(In the research I did on I Samuel, I found these comments by Robert Rayburn. He shows that idolatry is not much different than when it was practiced in I Samuel 5. There are different objects but the same philosophy. Let’s make sure we are not idolaters today.)
Idolatry, simply put, is “any substitution of what is created for the Creator.” [H. Scholossberg, Idols for Destruction, 6] It doesn’t have to be an image in wood, stone, or metal. It can be anything at all. Anything that replaces the living God and our Creator in the affection and loyalty of the heart. Ezekiel speaks of men, elders in Israel indeed, who had “set up idols in their hearts” (14:3).
In 1983 Herbert Schlossberg published his book, Idols for Destruction. It was a summary of the forms that idolatry takes in our day and our culture. There were, of course, the usual suspects: power, fame, pleasure, money. But there were also the intellectual idols: history, nature, man himself, even religion. In the years since 1983, there has been a good bit more reflection on the idolatrous character of modern Western life. Other idols have been identified and the nature of the worship of them explained.
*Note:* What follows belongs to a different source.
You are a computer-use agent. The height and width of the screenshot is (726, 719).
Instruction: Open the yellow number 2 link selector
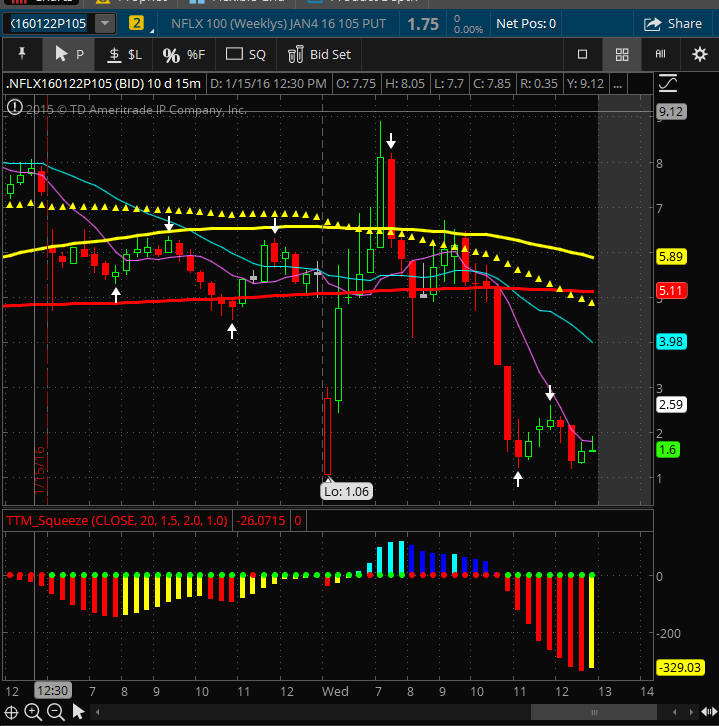coord(136,23)
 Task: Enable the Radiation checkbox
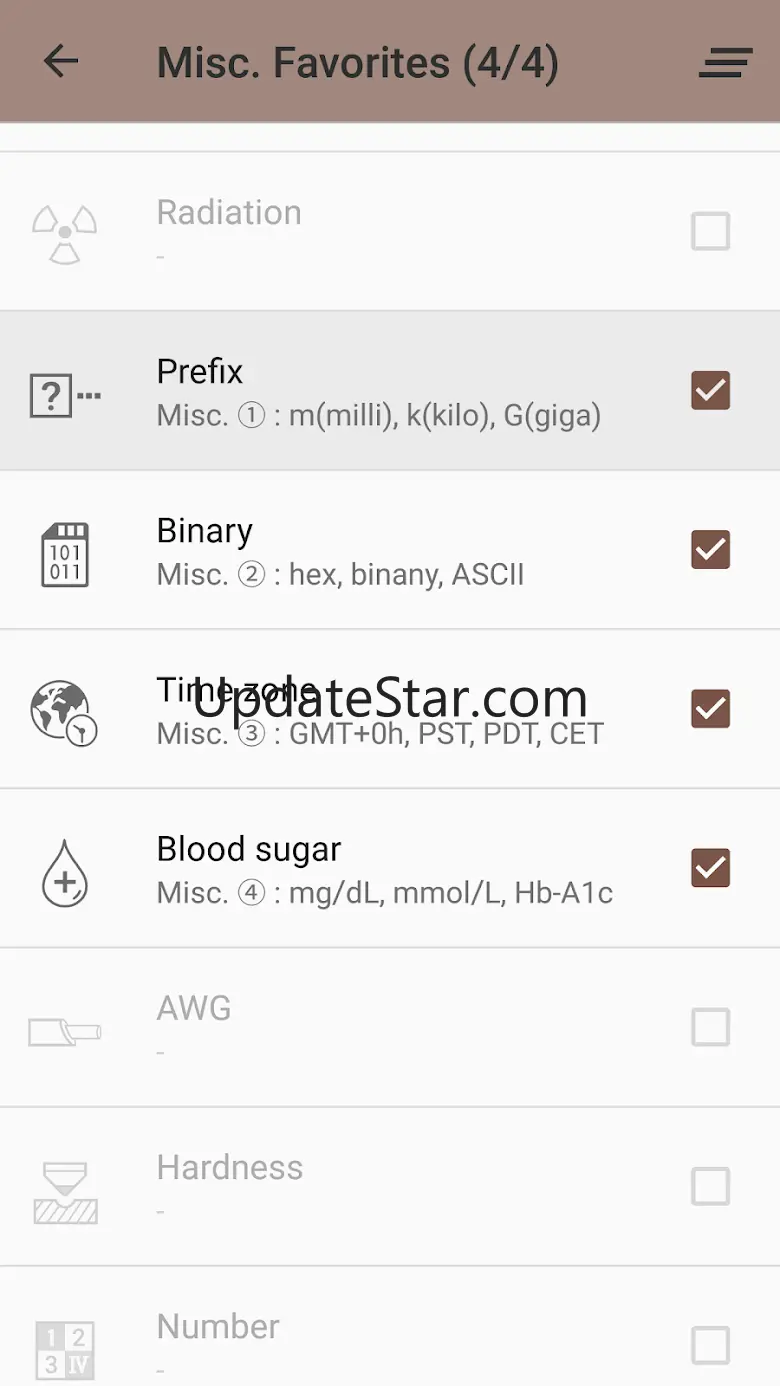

Sex can now be seen as an idol in our culture, one of the idols in the pantheon of the life experiences and pleasures that modern Western man worships. Our experience is now our God. We worship it. And, of course, physical experiences are much easier to produce and to control than spiritual ones. Hence the preoccupation with the body in modern life. There are many ways, of course, in which modern people in our culture worship the body. As churches have emptied, health clubs have filled. Plastic surgery is a booming business. Fitness is the new path to immortality, such as it is. All of these idols have the same characteristics, at bottom, as Dagon in Ashdod. They are safe, predictable, subject to the worshipper’s control. “They offer nothing like the threat of a God who thunders from Sinai…” [David Wells, God in the Wasteland, 53]
We know that Dagon was worshipped in Ashdod until at least the middle of the first century B.C, a thousand years after the events reported in 1 Samuel 5. For a thousand years they still came to Dagon’s sanctuary, they stepped over the threshold, in recollection of Dagon’s humiliation long ages before, they still worshipped a god who hadn’t been able to protect his people from the bubonic plague or himself from the dust before the ark of the Living God!